全体指導の原理
「生徒指導」という言葉を聞いて、あなたは何を思い浮かべるでしょうか。生徒たちの服装・頭髪の乱れを注意することでしょうか。それとも、万引きや喫煙、飲酒などの指導でしょうか。いじめや喧嘩の指導を思い浮かべる方も多いでしょう。落書きや器物破損といった公共物の扱いに対する指導も必要です。また、最近は携帯電話をはじめとする、パーソナル・メディアが引き起こす複雑な事件・事故を思い浮かべる方もいるかもしれません。

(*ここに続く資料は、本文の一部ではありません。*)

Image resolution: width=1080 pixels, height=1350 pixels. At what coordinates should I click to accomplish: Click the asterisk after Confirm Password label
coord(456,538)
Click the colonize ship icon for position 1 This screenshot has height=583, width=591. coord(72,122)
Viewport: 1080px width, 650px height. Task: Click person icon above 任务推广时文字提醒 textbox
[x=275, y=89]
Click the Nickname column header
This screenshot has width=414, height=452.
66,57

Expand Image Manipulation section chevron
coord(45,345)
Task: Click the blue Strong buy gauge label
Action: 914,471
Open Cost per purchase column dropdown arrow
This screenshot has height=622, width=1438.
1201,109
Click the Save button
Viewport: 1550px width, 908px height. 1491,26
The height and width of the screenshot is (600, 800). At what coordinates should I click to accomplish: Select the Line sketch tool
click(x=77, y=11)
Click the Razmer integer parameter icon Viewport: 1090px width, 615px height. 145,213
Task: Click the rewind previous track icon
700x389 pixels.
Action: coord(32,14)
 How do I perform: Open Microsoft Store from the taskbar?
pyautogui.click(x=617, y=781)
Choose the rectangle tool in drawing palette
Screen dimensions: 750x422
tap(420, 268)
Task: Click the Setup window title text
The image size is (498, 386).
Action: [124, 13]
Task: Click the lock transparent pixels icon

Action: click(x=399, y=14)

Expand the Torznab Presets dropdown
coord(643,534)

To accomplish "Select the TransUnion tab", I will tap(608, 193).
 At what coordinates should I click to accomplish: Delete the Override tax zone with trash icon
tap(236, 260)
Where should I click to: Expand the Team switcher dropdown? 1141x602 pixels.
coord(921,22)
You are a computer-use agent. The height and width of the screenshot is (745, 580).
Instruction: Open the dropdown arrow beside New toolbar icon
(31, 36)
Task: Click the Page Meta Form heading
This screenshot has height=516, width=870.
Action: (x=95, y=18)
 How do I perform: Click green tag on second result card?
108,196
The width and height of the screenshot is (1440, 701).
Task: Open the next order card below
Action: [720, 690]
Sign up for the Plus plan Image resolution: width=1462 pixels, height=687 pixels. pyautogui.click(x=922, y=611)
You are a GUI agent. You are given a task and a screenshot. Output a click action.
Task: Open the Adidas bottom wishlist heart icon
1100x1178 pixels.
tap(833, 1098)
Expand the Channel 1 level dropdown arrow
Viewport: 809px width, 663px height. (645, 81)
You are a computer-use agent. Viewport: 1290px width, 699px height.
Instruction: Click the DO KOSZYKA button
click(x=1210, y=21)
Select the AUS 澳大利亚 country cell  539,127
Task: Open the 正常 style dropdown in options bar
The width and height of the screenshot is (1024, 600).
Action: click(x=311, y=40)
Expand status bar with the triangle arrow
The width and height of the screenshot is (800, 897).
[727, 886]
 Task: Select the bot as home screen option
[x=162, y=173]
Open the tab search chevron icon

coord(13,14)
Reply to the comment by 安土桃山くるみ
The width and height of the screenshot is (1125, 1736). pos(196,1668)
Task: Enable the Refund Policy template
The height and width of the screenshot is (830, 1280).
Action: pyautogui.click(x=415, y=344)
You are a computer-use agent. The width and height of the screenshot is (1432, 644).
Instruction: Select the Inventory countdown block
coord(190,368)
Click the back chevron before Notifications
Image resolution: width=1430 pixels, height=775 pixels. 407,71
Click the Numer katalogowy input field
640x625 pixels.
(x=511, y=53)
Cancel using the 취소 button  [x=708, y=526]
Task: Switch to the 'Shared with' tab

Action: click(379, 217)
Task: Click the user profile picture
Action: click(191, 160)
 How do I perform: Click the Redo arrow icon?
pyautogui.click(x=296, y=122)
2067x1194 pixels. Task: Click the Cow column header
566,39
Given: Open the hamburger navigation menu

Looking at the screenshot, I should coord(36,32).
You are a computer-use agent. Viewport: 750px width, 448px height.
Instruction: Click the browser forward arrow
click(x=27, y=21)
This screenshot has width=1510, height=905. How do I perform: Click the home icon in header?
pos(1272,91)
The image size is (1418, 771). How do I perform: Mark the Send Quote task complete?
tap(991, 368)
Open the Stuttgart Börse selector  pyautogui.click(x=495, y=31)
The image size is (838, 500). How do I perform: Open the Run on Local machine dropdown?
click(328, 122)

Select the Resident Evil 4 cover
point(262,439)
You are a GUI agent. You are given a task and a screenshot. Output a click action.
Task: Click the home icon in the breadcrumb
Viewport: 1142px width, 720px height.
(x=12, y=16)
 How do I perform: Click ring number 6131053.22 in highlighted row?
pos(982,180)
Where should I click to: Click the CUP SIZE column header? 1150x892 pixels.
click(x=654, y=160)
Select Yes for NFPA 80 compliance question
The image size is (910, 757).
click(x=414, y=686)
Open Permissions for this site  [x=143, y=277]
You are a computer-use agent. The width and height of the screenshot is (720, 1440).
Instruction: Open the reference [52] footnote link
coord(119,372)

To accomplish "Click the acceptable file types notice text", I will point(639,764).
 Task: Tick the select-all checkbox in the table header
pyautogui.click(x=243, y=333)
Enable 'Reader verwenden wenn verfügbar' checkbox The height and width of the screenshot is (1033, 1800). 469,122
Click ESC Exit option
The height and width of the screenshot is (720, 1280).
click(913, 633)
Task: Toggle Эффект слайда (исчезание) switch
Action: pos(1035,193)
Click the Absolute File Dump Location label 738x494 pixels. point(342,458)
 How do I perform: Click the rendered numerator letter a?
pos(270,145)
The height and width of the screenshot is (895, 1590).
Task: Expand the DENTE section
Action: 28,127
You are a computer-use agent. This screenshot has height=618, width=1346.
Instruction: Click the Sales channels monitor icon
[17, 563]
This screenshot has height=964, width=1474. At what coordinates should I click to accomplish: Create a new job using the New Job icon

実はこれらは、どれも突出した生徒個人に対応するタイプの生徒指導なのです。もちろん、事件・事故によっては集団化している場合も多々ありますが、いずれにせよ、これらの生徒指導は当該生徒・関係生徒を別室に呼び、教師が事情を確認したり説諭したり、場合によっては保護者と連絡を取り合いながら個別に指導する、そうしたタイプの生徒指導です。
しかし、生徒指導の基本、基本というより根本は、何といってもこうした個別の生徒指導をしなくても良いような学級集団、学年集団をつくることなのではないでしょうか。つまり、生徒指導の根幹は〈予防〉なのです。
もちろん、一年もの長い間、学級や学年に個別指導事案が一つも起こらないなどということは考えにくいことです。しかし、そうした事案が起こるにしても、教師が日常的に服装・頭髪・いじめ・触法行為等に関して訴えかけている場合とそうでない場合とでは、個別指導事案の頻度が変わってくることはもちろん、仮にそれが起こった場合でも解決への道筋がよりスムーズになるものです。その意味で、教師は事が起こったときは当然ですが、何事も起こらない平時においても、機会を見つけて学級・学年全体に対して「落ち着いた生活」「けじめのある生活」の必要性を語って聞かせなければなりません。私はこれを「全体指導の原理」と呼んでいます。
かつて私はこんな経験をしたことがあります。学年で集団万引きが発覚したのです。事情聴取を進めてみると、各学級に五~八人程度の万引き実行生徒がいることがわかりました。学年の先生方は大慌てです。しかしこのとき、私の学級には対象生徒が一人もいませんでした。その年、私は毎日の帰りの学活で、「それじゃあ今日も、万引き、喫煙、飲酒、援助交際はせずに清く正しく帰宅しましょう」と冗談めかして言っていたのです。おそらく私の学級に万引き実行犯が出なかったのはこのせいだと思われます。全体指導による〈予防〉に力があるという証拠です。
※久保田早紀の「夜の底は柔らかな幻」を聴きながら……。
久保田早紀/1984
久保田早紀名義のアルバムとしては最高傑作だと思う。 ファーストの「夢がたり」の印象が強く過ぎて、幻想的でエスニックなイメージばかりが先行する感のある久保田早紀だが、アイドルホップ路線が鳴かず飛ばず、ファドを前面に出したアルバム構成が失敗、本人が自信を喪失し自己を失った末にカトリックと出逢い、このアルバムあたりからは宗教色が垣間見える。しかし、そうした宗教的な思いと、デビュー当時のエスニックイメージと、更にはその後伴侶となる久米大作のアレンジとが見事にハーモニーを奏でる、完成度の高いアルバムに仕上がっている。もう30年近く聴き続けているというのに、まったく飽きが来ない。いま聴いても、決して古くない。